━━━ RECORDS SUPPLIED ━━━
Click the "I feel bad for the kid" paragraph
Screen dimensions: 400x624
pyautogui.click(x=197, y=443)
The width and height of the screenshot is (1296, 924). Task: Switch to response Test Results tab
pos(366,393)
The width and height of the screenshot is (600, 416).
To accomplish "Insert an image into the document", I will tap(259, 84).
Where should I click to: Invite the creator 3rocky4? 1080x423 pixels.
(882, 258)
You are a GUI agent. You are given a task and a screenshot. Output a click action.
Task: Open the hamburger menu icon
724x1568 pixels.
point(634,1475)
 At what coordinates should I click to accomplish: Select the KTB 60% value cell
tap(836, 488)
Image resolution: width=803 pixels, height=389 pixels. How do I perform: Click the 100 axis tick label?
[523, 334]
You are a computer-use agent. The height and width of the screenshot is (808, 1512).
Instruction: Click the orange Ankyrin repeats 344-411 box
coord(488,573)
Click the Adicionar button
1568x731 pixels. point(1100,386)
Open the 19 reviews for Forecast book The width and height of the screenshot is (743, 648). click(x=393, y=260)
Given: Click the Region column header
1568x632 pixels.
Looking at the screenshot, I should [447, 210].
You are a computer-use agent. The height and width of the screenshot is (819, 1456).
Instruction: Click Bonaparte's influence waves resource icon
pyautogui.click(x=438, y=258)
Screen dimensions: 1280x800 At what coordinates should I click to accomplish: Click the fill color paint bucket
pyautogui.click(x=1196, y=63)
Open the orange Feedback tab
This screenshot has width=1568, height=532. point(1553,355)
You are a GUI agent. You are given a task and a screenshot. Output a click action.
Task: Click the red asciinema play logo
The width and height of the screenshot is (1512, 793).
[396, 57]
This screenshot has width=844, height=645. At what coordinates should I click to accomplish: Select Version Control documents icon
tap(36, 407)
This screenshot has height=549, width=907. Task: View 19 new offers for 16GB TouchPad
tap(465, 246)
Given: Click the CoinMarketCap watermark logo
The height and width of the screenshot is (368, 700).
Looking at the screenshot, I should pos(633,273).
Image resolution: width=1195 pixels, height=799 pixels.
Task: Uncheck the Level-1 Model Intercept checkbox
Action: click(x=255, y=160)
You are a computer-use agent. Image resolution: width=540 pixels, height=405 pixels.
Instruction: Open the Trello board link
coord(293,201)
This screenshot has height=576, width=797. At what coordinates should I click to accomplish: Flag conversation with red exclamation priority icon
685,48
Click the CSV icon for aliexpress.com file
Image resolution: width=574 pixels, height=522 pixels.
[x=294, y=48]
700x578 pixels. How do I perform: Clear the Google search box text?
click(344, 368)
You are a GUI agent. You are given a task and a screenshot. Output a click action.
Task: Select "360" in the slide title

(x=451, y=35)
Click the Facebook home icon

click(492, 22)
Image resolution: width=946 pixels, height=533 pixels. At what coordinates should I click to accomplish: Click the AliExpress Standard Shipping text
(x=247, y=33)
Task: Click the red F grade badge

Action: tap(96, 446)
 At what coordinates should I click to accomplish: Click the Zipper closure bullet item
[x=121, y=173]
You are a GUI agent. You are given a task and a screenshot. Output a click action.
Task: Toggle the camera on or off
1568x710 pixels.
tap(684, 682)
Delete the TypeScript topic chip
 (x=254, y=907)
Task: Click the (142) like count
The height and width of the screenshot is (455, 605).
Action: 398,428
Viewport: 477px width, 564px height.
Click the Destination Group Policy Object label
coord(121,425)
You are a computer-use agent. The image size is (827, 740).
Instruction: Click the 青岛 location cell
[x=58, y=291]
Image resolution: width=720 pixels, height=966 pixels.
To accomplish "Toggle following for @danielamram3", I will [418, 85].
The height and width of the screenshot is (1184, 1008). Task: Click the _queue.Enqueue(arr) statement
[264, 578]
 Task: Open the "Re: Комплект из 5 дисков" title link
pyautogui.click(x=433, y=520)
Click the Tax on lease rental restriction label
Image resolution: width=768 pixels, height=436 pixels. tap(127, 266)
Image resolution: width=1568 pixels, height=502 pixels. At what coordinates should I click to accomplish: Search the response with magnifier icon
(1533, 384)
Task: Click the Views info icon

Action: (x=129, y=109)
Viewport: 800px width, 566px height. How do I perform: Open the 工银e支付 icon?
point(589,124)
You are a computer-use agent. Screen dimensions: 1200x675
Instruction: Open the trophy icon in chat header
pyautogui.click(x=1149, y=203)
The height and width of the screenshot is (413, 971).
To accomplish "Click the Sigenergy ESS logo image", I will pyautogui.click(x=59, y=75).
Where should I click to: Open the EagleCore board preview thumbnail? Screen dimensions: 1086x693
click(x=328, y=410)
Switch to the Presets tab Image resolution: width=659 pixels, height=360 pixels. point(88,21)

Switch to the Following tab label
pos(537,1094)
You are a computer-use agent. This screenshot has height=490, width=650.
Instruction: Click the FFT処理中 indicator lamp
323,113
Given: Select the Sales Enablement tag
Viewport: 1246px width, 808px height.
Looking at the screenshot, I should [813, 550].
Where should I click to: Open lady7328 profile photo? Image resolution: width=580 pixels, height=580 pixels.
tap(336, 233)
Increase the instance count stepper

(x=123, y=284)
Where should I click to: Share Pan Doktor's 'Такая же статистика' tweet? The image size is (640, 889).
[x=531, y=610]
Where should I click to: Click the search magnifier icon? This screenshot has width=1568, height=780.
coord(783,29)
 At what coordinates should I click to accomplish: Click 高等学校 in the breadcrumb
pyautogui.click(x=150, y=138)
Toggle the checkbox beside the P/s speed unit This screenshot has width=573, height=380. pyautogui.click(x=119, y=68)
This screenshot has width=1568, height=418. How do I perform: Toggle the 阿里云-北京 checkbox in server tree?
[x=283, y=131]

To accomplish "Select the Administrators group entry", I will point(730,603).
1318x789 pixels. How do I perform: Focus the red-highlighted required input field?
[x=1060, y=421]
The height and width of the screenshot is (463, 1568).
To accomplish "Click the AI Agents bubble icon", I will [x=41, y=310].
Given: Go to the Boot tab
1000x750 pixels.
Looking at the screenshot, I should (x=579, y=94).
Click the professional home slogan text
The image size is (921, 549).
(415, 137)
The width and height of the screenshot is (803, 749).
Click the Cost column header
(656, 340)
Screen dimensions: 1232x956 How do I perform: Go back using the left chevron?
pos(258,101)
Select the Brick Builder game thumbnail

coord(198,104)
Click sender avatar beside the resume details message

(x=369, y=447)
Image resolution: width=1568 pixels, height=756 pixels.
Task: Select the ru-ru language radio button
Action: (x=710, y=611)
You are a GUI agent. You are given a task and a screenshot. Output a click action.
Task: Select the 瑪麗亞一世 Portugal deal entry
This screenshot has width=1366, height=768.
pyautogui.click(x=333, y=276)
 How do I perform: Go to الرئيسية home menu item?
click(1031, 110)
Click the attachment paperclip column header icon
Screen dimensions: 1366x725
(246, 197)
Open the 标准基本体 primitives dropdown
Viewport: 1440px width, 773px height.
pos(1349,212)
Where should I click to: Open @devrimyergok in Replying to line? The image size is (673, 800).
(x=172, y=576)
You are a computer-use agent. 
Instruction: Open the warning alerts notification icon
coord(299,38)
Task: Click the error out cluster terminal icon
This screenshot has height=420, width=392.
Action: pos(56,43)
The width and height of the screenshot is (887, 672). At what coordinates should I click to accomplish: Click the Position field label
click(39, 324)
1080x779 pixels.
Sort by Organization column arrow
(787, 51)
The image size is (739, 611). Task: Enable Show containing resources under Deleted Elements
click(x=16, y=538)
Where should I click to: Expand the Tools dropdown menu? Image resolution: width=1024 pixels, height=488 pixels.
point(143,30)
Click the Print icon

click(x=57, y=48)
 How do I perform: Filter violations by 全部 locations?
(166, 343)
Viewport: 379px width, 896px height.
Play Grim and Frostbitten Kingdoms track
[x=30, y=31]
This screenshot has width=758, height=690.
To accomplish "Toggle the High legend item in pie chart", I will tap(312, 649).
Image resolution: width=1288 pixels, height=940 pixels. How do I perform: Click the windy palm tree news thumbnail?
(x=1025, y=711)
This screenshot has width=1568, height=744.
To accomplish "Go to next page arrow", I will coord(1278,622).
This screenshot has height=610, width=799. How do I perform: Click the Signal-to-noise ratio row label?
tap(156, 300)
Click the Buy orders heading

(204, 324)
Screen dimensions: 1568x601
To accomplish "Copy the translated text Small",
━━━
● **TASK STATEMENT**:
Please tally the lines of the material that contain the word "computer", then give the total alone.

● **TASK RESULT**:
7